Professional ratings
Review scores
| Source | Rating |
| AllMusic | Star Half star |
| Entertainment Weekly | C+ |

==Background and recording==
The album came about when Richard Carpenter, Karen's older brother and musical partner, announced in 1979 that he wanted to take the year off while being treated for an addiction to Quaaludes putting Carpenters on a temporary hold. Karen on the other hand was eager to work and decided to pursue a solo record.

The album was recorded in New York with producer Phil Ramone in 1979 and 1980. Karen was backed by various New York and Los Angeles studio musicians, including John "JR" Robinson, Steve Gadd, Greg Phillinganes, Louis Johnson and members of Billy Joel's band.

Out of the twenty-one songs recorded, only eleven were chosen for the album. The songs on the album were mixed according to Karen Carpenter's instructions.

The production of the album cost $400,000 of Carpenter's own money and $100,000 fronted by A&M Records. The $100,000 fronted by A&M was offset against Carpenters' future album royalties.

==Cancellation==
A&M executives in New York approved the material, but the executives in Los Angeles, including label owners Herb Alpert and Jerry Moss, responded negatively. Ramone recalls that Carpenter broke down in tears. Devastated, she accepted A&M's urging not to release the album. It was officially announced in May 1980.

Richard Carpenter later said that the decision not to release the album was Karen's, who respected the opinions of A&M executives and others—including him.

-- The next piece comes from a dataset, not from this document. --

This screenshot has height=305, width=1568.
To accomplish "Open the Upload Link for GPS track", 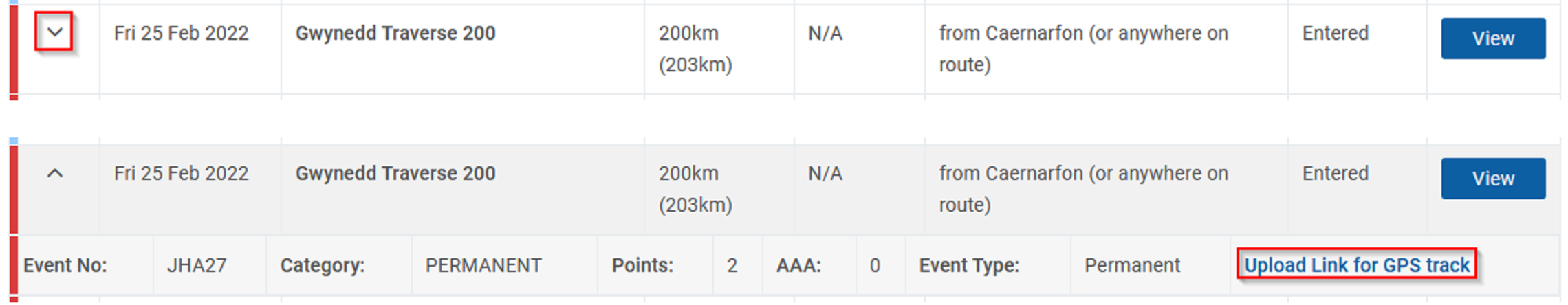I will click(x=1356, y=265).
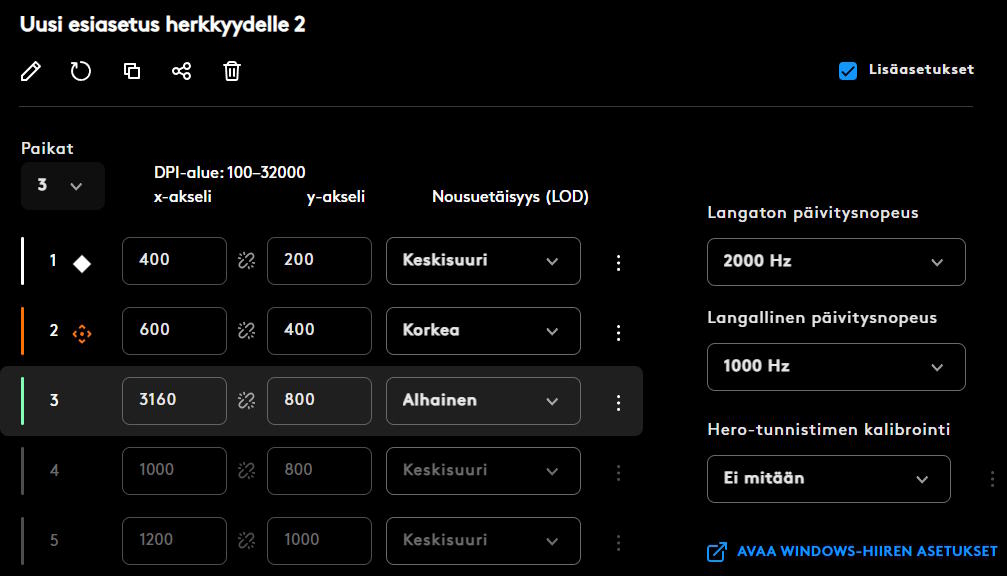This screenshot has height=576, width=1007.
Task: Open three-dot menu for slot 2
Action: [x=618, y=332]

Several musicians who worked on the album have said that Carpenter very much wanted her album to be released and that it was not her idea or decision to shelve it.

An episode of E! True Hollywood Story profiling Karen Carpenter claims that Herb Alpert called the album "unreleaseable". Quincy Jones championed releasing the album to Derek Green, an A&M Records vice-president, but Alpert, Moss and Green insisted the album had to be canceled.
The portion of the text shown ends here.